In the Liberal plan to tackle “gun crime”: (page 82) we find a one-time expenditure of an extra $200M – that’s the estimated cost of buying back the approximate 250 000 guns Bill Blair wants to confiscate. That averages about $800 a gun, far below the “fair market value” promised by the Liberals. That also doesn’t account for the massive expense of disposing of a quarter of a million guns. That’s a substantial amount of polymer and steel that they would have to destroy, requiring staff, a plan, a method of destruction and the expense of disposal, not to mention the added expense of administering the program and enforcing it.
Imagine if you will, a mountain of guns, a quarter million in total – now, granted, these would be spread all across the country, so either they would have to be transported to a central location for destruction, or destruction facilities would be required from coast to coast. Administration of the turning over, evaluation and payment to gun owners who comply would itself require an army of staff. And what about those who didn’t comply within the two-year amnesty that was part of the platform? Is there a plan to commission police to go from door to door, confiscating, collecting and transporting semi-auto rifles to the destruction facilities? At what cost? Then there’s the cost of determining who hasn’t complied, what guns they own, where they are and allocating the offenders to the pre-determined “collectors” (law enforcement). Imagine the detriment to the relationship between gun owner and law enforcement, gun owner and politician, gun owner and the general public, as the gestapo go door to door, confiscating guns from people who have owned them, without issue, for decades, some for generations, handed down by those we’ve loved and lost, now headed for the smelter – heritage and inheritance be damned.

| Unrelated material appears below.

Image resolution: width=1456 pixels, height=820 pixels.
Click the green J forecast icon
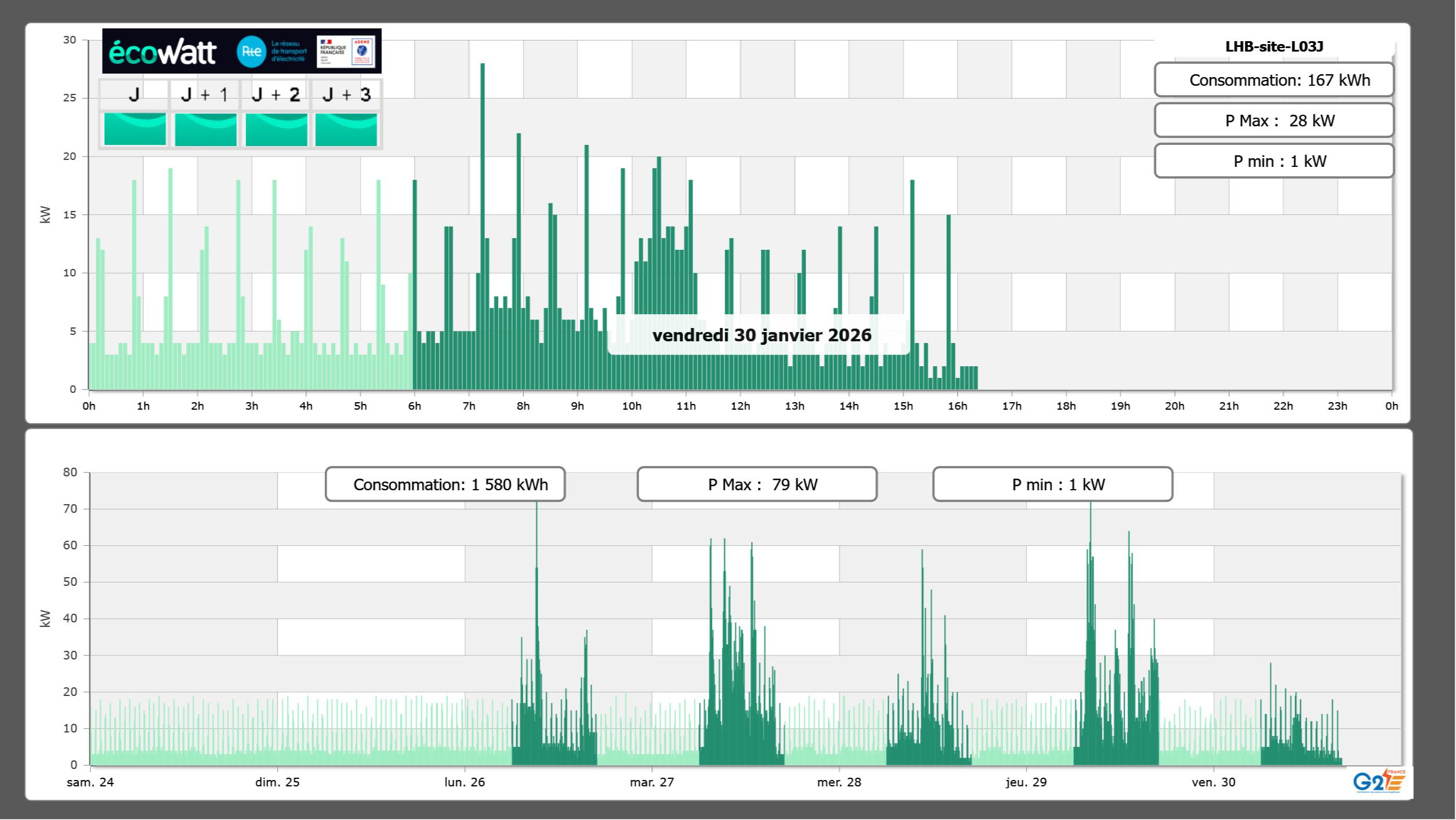135,129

The cost of all this, in dollars? – immeasurable. Well into the half billion mark, and that excludes handguns. Add the over 1 million legally owned, registered handguns and you would set the spending mark into the multiple billions of taxpayer dollars.
And what of the business end of this radical mass banning and confiscation plan? Surely there would be a financial impact to the over 4500 licensed firearms businesses and the 45 000 Canadians they employ. The industry alone accounts for a $5.9B contribution to the national GDP annually. Gun owners in the firearm sports also boast over $8.5B in consumer spending each year according to the most recent economic impact study from the Conference Board of Canada. Well over half of those businesses report a reliance on sport shooting to survive.
Do we ignore all of this in the name of virtue signalling? To what end would any of this make an impact? I myself have sat through the national Summit on Gun & Gang Violence and listened to the appeals for funding from community groups focused on at-risk youth intervention programs or trauma-related treatment for survivors, yet these cries fall on deaf ears in the political arena. The same people who would be willing to blow billions of dollars buying legal guns out of our locked, secured safes, tell these vital groups there is no funding. Would the billions wasted on a program to seize legal guns not be better allocated to these groups, or strengthening our law enforcement teams, or illicit smuggling prevention, or any myriad of worthy programs that would have a tangible benefit to the safety of the public?
So, in summary, gun bans result in a financial loss for the Canadian market, an enormous burden of cost to taxpayers, and they eat up available resources for groups fighting on the front lines every day to save their communities.
The cost here is real, and it’s measurable … not only in dollars, but in human lives.
We MUST do better.
Imagine all the good this country could do with billions of dollars of investment into our communities, our law enforcement agencies, our border services and mental health programs. Contact your MP and let them know you want your tax dollars to have a positive impact on the communities that need it most.